§ REQUIRED TASK:
Could you arrange as a JSON list of strings, one string per line, the lines from the one containing "You are a GUI" through the end of the items, leaving out blank lines and any pictures?
-- Begin --
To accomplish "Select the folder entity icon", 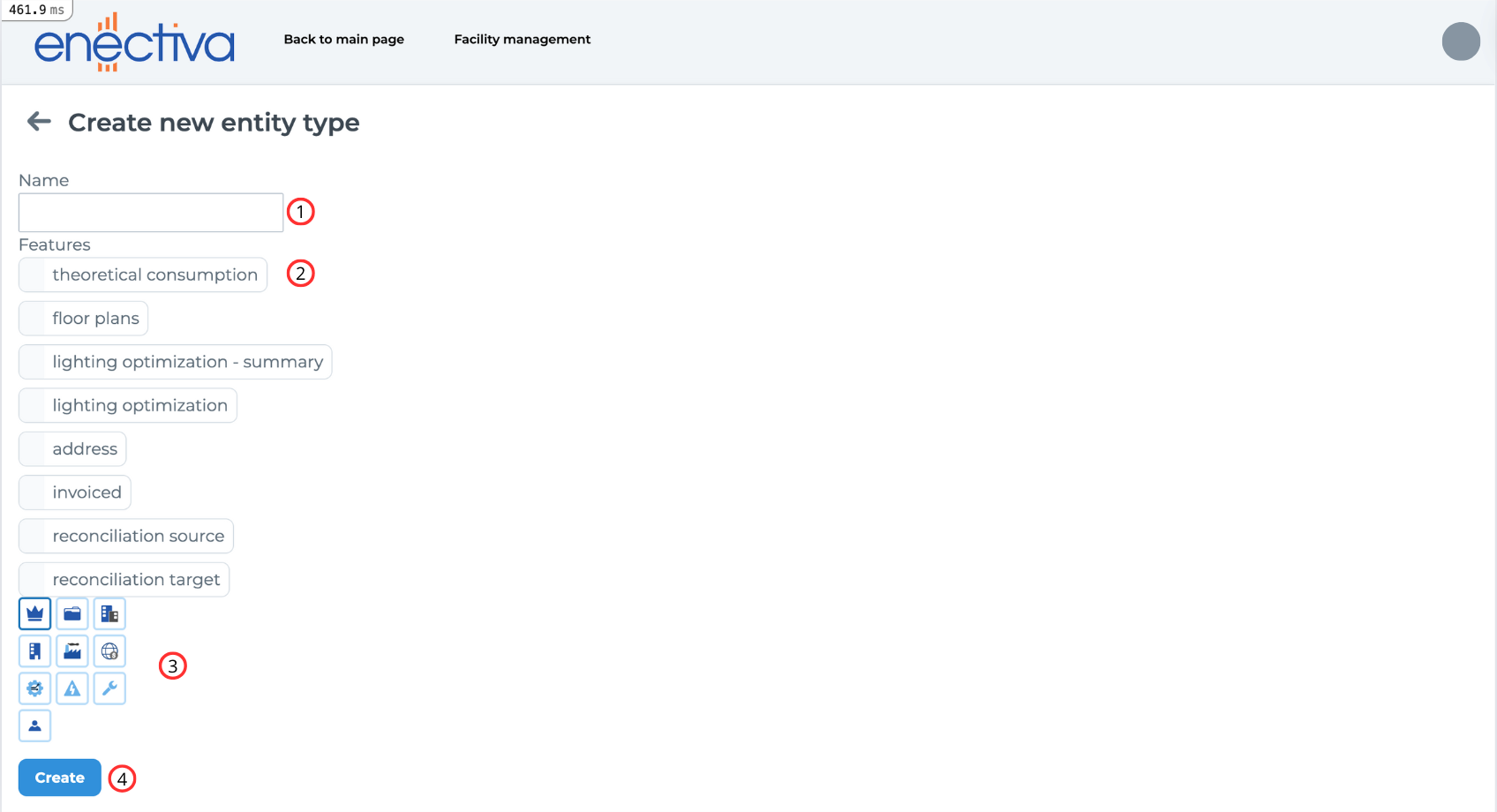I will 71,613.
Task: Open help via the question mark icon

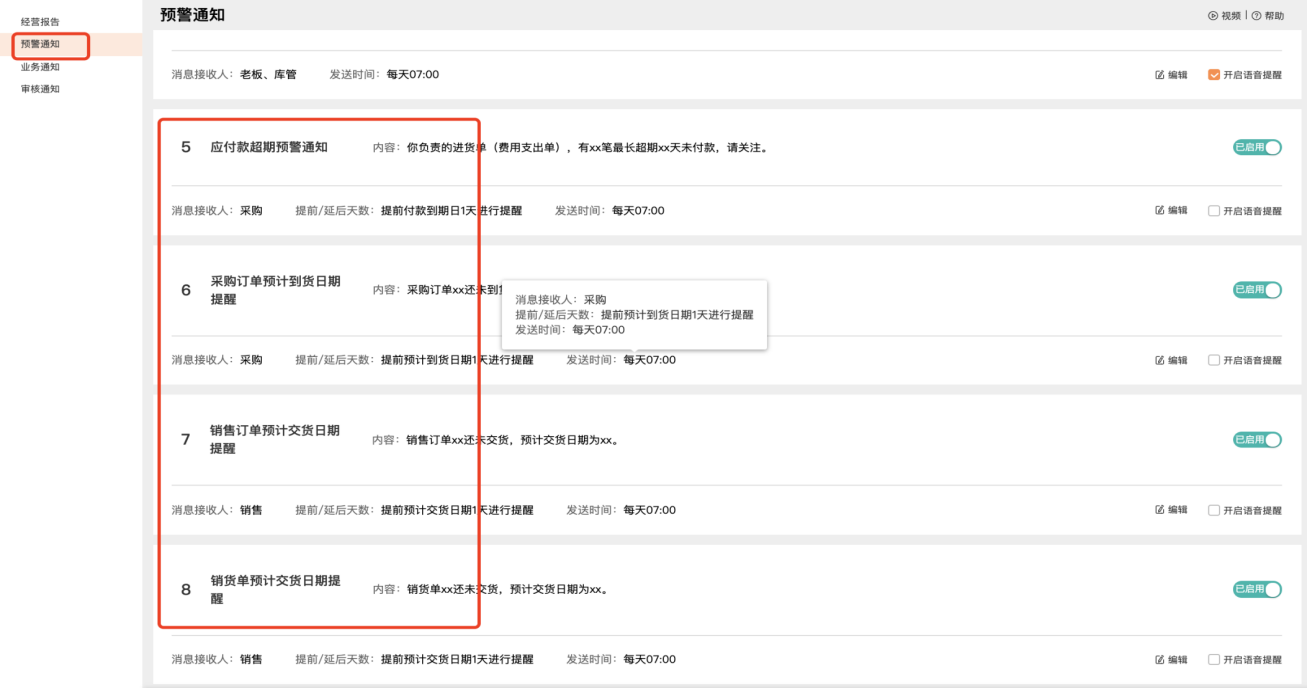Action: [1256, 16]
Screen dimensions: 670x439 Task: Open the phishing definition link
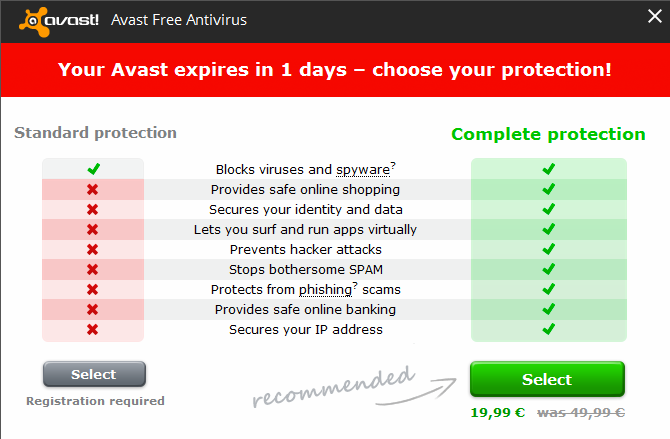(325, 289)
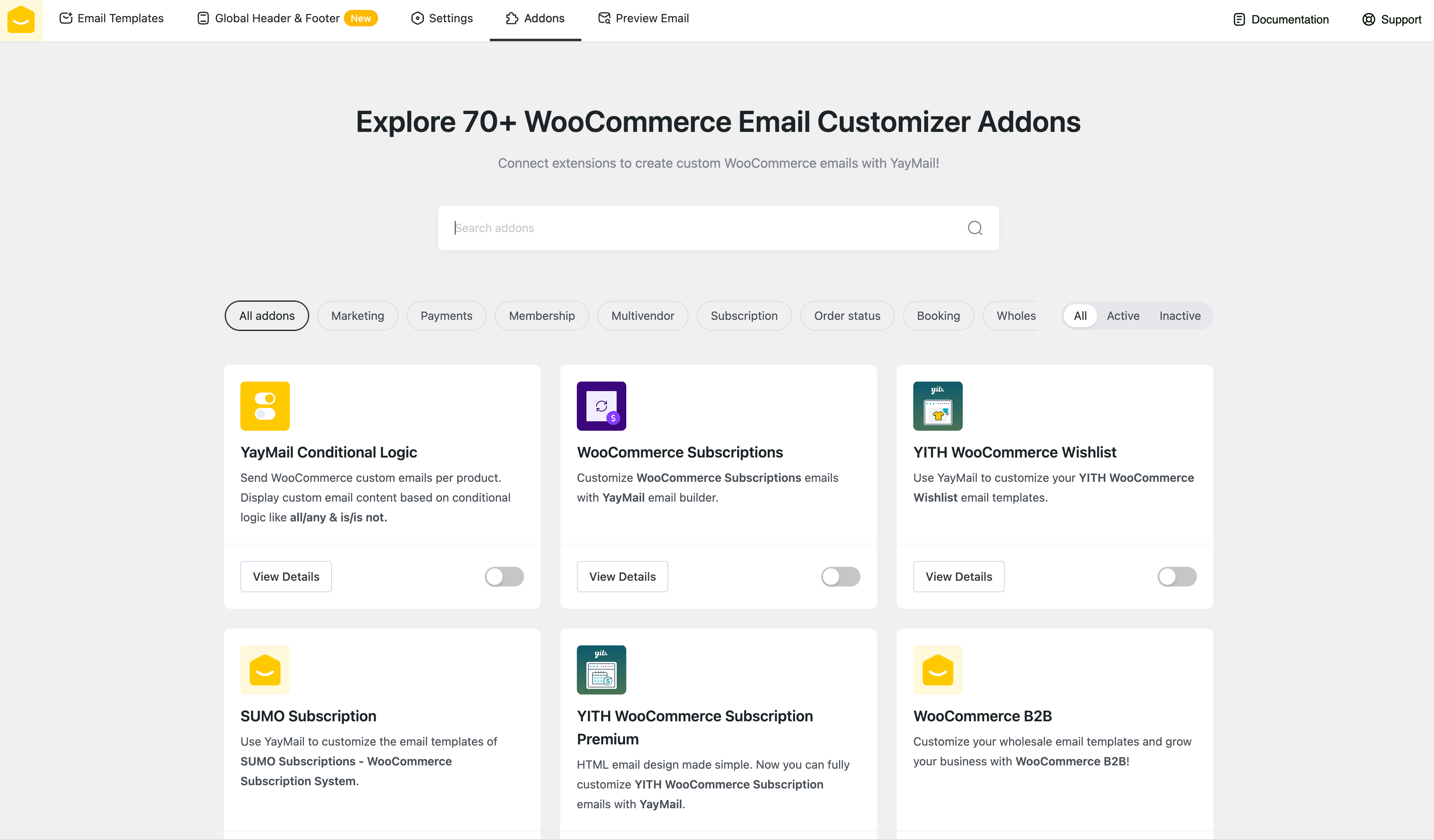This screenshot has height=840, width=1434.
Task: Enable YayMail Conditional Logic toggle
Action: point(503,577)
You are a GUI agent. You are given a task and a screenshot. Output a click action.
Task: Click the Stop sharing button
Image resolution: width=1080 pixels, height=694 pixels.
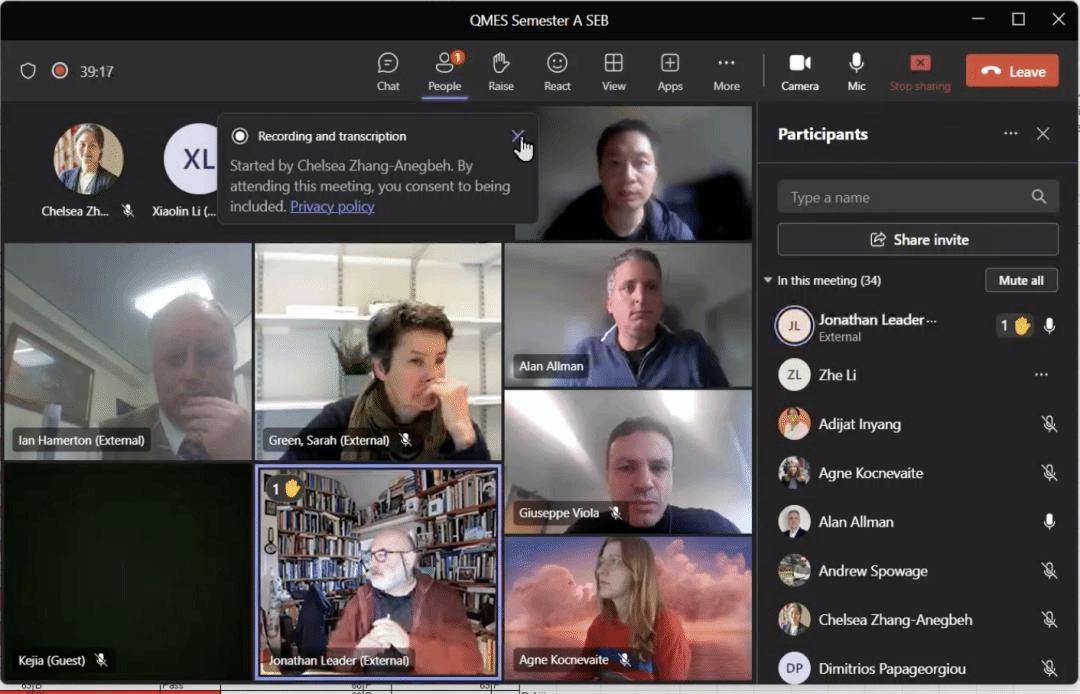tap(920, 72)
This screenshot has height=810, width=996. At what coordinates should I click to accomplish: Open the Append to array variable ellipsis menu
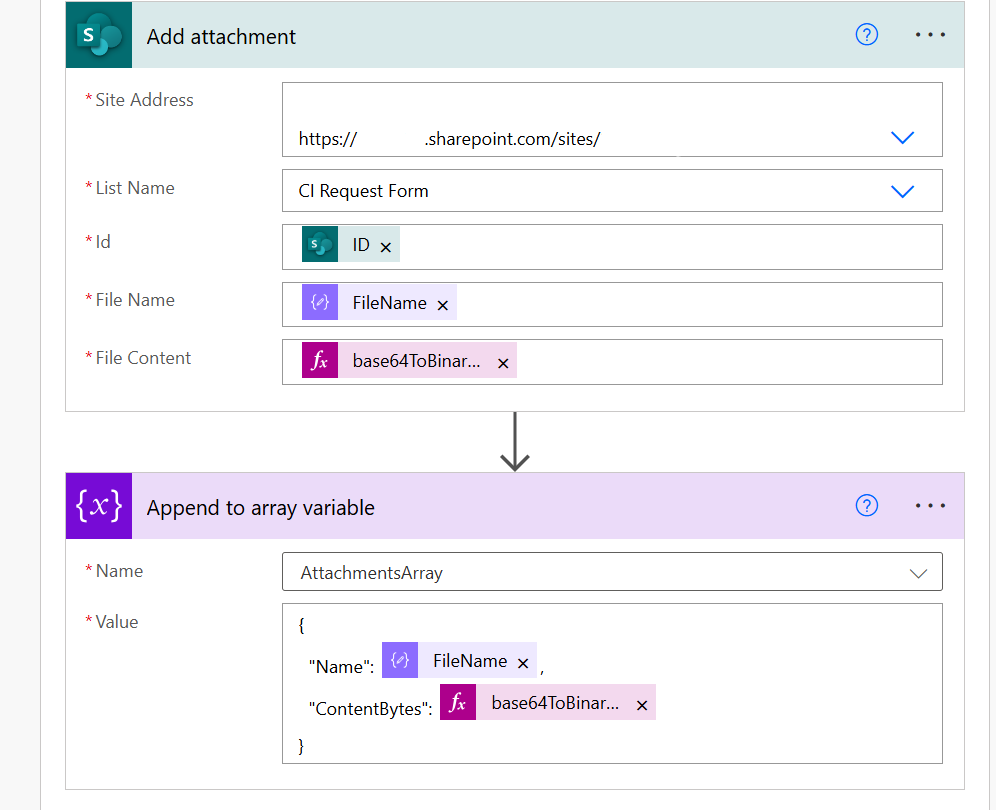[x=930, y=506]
-- End --
§ SOLUTION:
[
  "You are a GUI agent. You are given a task and a screenshot. Output a click action.",
  "Task: Click the Stop sharing button",
  "Image resolution: width=1080 pixels, height=694 pixels.",
  "tap(920, 72)",
  "This screenshot has height=810, width=996. At what coordinates should I click to accomplish: Open the Append to array variable ellipsis menu",
  "[x=930, y=506]"
]